Text excerpt:
----
Taking these into account, I arrived at a way forward that should, I hope, address most of the issues at hand.

Every thread will have a chunk of memory that we’ll refer to as its “call stack”. Every new frame created during normal program execution will be allocated by making space for it, including its ->work and ->env, on this stack. This will need:

  • No reference count, because we know it’s 1
  • No gc_seq_number, because we can use the stack topology to make sure we only mark each frame once

Should this frame ever become referenced by a garbage collectable object, then we will GC-allocate a frame on the garbage-collected heap – as a totally normal garbage-collectable object. The frame state will be copied into this. The work space and environment will also be allocated from the fixed-size allocator, and the data migrated there.

Since this frame is now garbage-collectable, we have to check its ->caller to see if it’s on the thread-local stack, or already been promoted to the heap. If the former, we repeat the above process for it too. This is in order to uphold the key invariant in this design: the thread-local stack may point to things in the garbage-collectable heap, but never vice-versa.

This means the reference counting and its manipulation goes away entirely, and that frames that are heap-promoted become subject to the usual generational rules. Frames that would never be heap-referenced never end up on the heap, don’t add to GC pressure, and can be cleaned up immediately and cheaply.

There are some details to care about, of course. Since generational collection involves write barriers, then binds into frames on the garbage-collectable heap will also be subject to write barriers. Is that OK? There are two cases to consider.

  1. Binding of lexicals. Since most lexicals in Perl 6 point to a Scalar, Array, or Hash in my declarations, or point directly to a read-only object if parameters, this is relatively rare (of course, write barriers apply to the Scalar itself). In NQP, loads of lexicals are lowered to locals already, and we’ll do some more of that in Rakudo too, making it rarer still. Long story short, we can afford write barriers on lexical binds.
  2. Binding of stuff in ->work, which basically means every write into the register set of the interpreter. This, we cannot afford to barrier. However, there are only two cases where a frame is promoted to the heap and has ->work. One case is when it’s still executing, and so in the call chain of a thread. In this case, we can take care to always walk the objects in ->work by simply following the call chain . The second case is when a continuation is taken. But here, there are no binds to registers until the continuation is invoked again – at which point things are back in a thread’s call chain.

Refactoring towards it

The thing that makes this a somewhat scary piece of work is that, in making call frames potentially collectable objects, we break an assumption that has been there since week 1 of MoarVM’s development: that call frames never move. To maximize the chances of discovering problems with this refactor, I decided that step 1 would be to always allocate every single call frame on the heap. Only when that is working would I move on to optimizing away most of those heap allocations by adding the thread-local call stack.

MoarVM currently has 3 kinds of collectable:

  • Objects
  • Type objects
  • STables

So, I added a fourth: call frames. As a result, MVMFrame gains an MVMCollectable at the start of the data structure – which will be present whether it’s stack or heap allocated. This will start out zeroed when a frame is born on the call stack. This does two nice things: it gives us a way to know if a frame is GC-able or not, and also means the write barrier – without modification – will do the right thing on both stack and heap frames.
----
Extracted entries:

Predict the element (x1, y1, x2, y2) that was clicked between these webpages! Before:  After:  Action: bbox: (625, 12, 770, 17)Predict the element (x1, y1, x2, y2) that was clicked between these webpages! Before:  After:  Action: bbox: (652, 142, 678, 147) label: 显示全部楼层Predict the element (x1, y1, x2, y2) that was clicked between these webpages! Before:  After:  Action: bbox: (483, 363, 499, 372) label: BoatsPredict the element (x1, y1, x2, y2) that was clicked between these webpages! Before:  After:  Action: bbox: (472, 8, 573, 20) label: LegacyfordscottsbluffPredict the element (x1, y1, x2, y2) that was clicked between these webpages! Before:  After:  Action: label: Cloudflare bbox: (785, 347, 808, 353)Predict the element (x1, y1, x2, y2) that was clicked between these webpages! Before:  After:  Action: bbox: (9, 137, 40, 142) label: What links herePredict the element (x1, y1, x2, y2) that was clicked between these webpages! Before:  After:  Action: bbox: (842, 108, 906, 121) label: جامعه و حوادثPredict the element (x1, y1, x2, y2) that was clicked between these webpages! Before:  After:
----
What you will do:
**a.** According to the MoarVM excerpt, how many kinds of collectable does MoarVM currently have?
**b.** Quote the MoarVM excerpt from "So, I added" up to and including "and heap frames.".
The listing is separate material, unrelated to the MoarVM excerpt.

Worked answers:
**a.** Three: objects, type objects, and STables.

**b.**
So, I added a fourth: call frames. As a result, MVMFrame gains an MVMCollectable at the start of the data structure – which will be present whether it’s stack or heap allocated. This will start out zeroed when a frame is born on the call stack. This does two nice things: it gives us a way to know if a frame is GC-able or not, and also means the write barrier – without modification – will do the right thing on both stack and heap frames.